What is Passing Strange?

Is it a musical for rock lovers or for musical haters? For the deluded young or for the old-looking-to-be-hip? For musical know-nothings who just want the experience or for the socially and politically conscious?

It takes only a few minutes to realize: whatever it qualifies as, I'm sure it's for everyone.

The story arc follows the life of the narrator, Stew, a life lived based on "the decision of a stoned teenager." Disenchanted with his suburban life as a young African-American told to be something by his mother and his church that he knows he isn't, Stew takes the advice of his Pastor's flamboyant son (the hilarious Colman Domingo) and runs off to Europe for a life as a traveling songwriter. It is what alienated teenagers always say they will do, but never, you know, actually go about doing. The results are crazy, entertaining, and as real as the show's composer and writer Stew's life was, for it is the story of his life on stage.

The transitions from suburban California to Amsterdam to Berlin are flawlessly done - there is a clear sense that this is in a theater, yes, but between the awesome light-board background consisting of a halogen array of purple, blue, and orange that would make electricians green with envy and the seven actors' transformations from punk rockers to cafe waitresses to down-with-the-system Berliners, there is no way anyone could not be drawn to every event in Stew's life. Stew rocks along with his electric guitar, preaching the story's narration from behind a podium, as his "youth" double, played by an enticing Daniel Breaker lives the elder's life on stage.

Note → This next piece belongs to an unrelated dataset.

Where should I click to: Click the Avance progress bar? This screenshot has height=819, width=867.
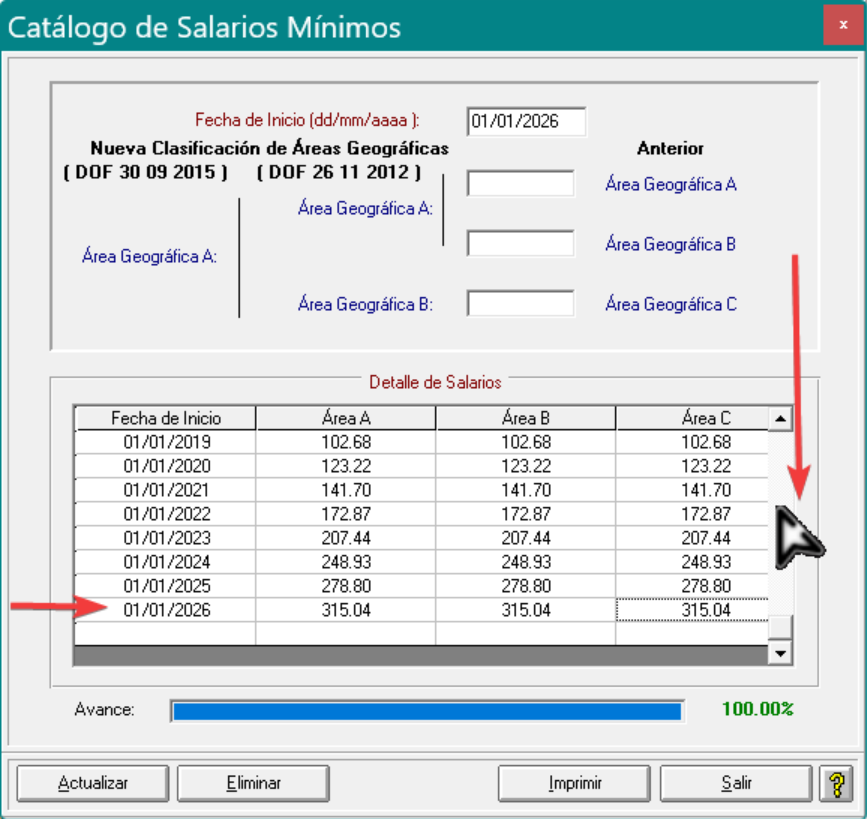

Stew is the score's composer, and fear not if you cringe at the prospect of a "musical" consisting of dancing and singing your problems away to show tunes - a four-piece rock band is part of the stage (they rise, literally, from its depths) and accompanies each song. The opening riff still finds itself stuck in my head nearly a week later.

So is Passing Strange a musical? For those willing to stop trying to define "musical," Passing Strange can remain what it is at its very core, and what makes it more that just good: an experience of the Real.